Las declaraciones sucedieron durante una visita de Trump a una planta de Ford en Dearborn, Michigan. Como era de esperar, las declaraciones de Trump volvieron a tensar el debate en torno al Tratado entre México, Estados Unidos y Canadá (T-MEC), particularmente por el papel que el acuerdo juega en la industria automotriz de América del Norte.
Además, señaló que Canadá sí depende del tratado para su desempeño económico. En ese mismo mensaje, el presidente endureció su postura sobre la producción automotriz regional. “El problema es que no necesitamos su producto. No necesitamos coches fabricados en Canadá. No necesitamos coches fabricados en México. Queremos traerlos aquí. Y eso es lo que está pasando”, señaló Trump.
Las declaraciones refuerzan el discurso proteccionista de Trump y se dan en un contexto de creciente tensión comercial en América del Norte, sin embargo, este posicionamiento contrasta con la realidad operativa de la industria automotriz, donde las cadenas de suministro están profundamente integradas entre México y Estados Unidos.
Para muestra, basta un botón. Los datos confirman una vinculación estructural muy sólida entre México y Estados Unidos en cuanto ala industria automotriz se refiere.
En ese sentido, la Industria Nacional de Autopartes dio a conocer que, en el acumulado de enero a octubre de 2025, las exportaciones mexicanas de autopartes sumaron 86,758 millones de dólares, mientras que las importaciones alcanzaron 56,895 millones, lo que generó un superávit comercial de 29,863 millones de dólares.
Estados Unidos concentró 87.0% de estas exportaciones, confirmando que la relación bilateral no solo es relevante, sino determinante para el desempeño del sector.
Por otro lado, en el segmento de vehículos ligeros, el Inegi reportó un desempeño más adverso en las exportaciones,sin embargo, Estados Unidos se mantuvo como el principal destino de los vehículos fabricados en México, con 2,653,897 unidades exportadas en el año, equivalentes a 78.4% del total, dando cuenta de que, pese al discurso político de Trump, la integración automotriz entre ambos países sigue siendo un pilar de la competitividad regional.
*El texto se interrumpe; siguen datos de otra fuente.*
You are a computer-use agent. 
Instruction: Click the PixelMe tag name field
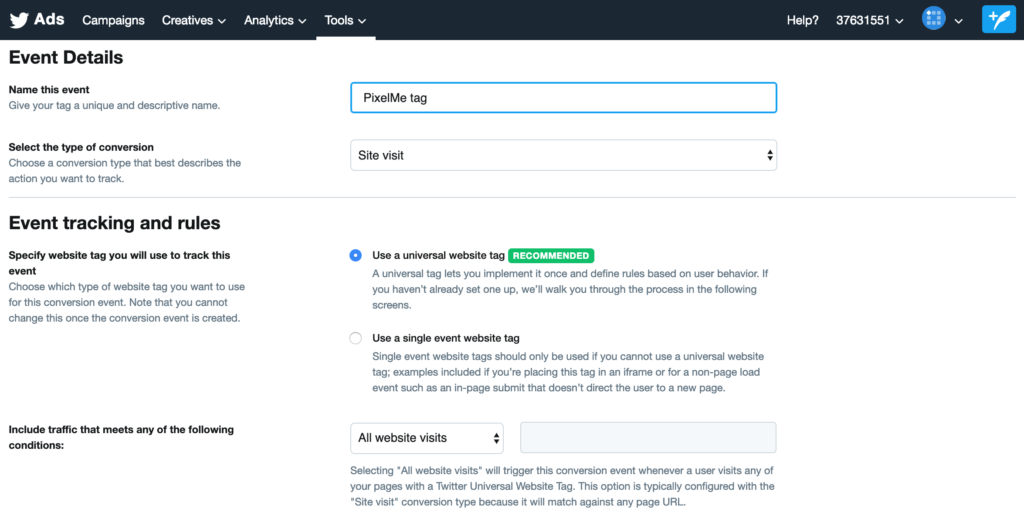(564, 98)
Desmantelar las cadenas de suministro para que los vehículos sean producidos sólo en Estados Unidos sería costoso y elevaría hasta un 40% el precio final de los autos.
Recordemos que, en la fabricación de un sólo vehículo, intervienen miles de partes que cruzan las fronteras de Canadá, Estados Unidos y México en varias ocasiones para diversos procesos y tratamientos antes del ensamble final, por lo que, bajo las condiciones actuales, no es posible concentrar la fabricación automotriz únicamente en Estados Unidos.
El deshacer estas cadenas de suministro tiene como consecuencia el mover plantas enteras y líneas de manufactura a otro país, lo que implica procesos costosos y largos periodos.
Por cierto, durante la visita del presidente a la planta de camiones de Dearborn, donde se dieron estas declaraciones, un empleado de la fábrica de Ford y miembro del sindicato UAW Local 600 fue suspendido después de haber llamado, según se informa, a Donald Trump "protector de pedófilos".
El incidente ocurrió mientras Trump recorría la fábrica de F-150 con Bill Ford, presidente ejecutivo, y Jim Farley, director ejecutivo de Ford. TJ Sabula, un trabajador de línea de 40 años de la UAW Local 600, se identificó como la voz detrás de los abucheos, que, según él, ocurrieron a unos 18 metros del presidente. Un video grabado con un celular del presidente Trump aparentemente muestra al Comandante en Jefe diciendo "jódete" y luego levantando el dedo medio en respuesta.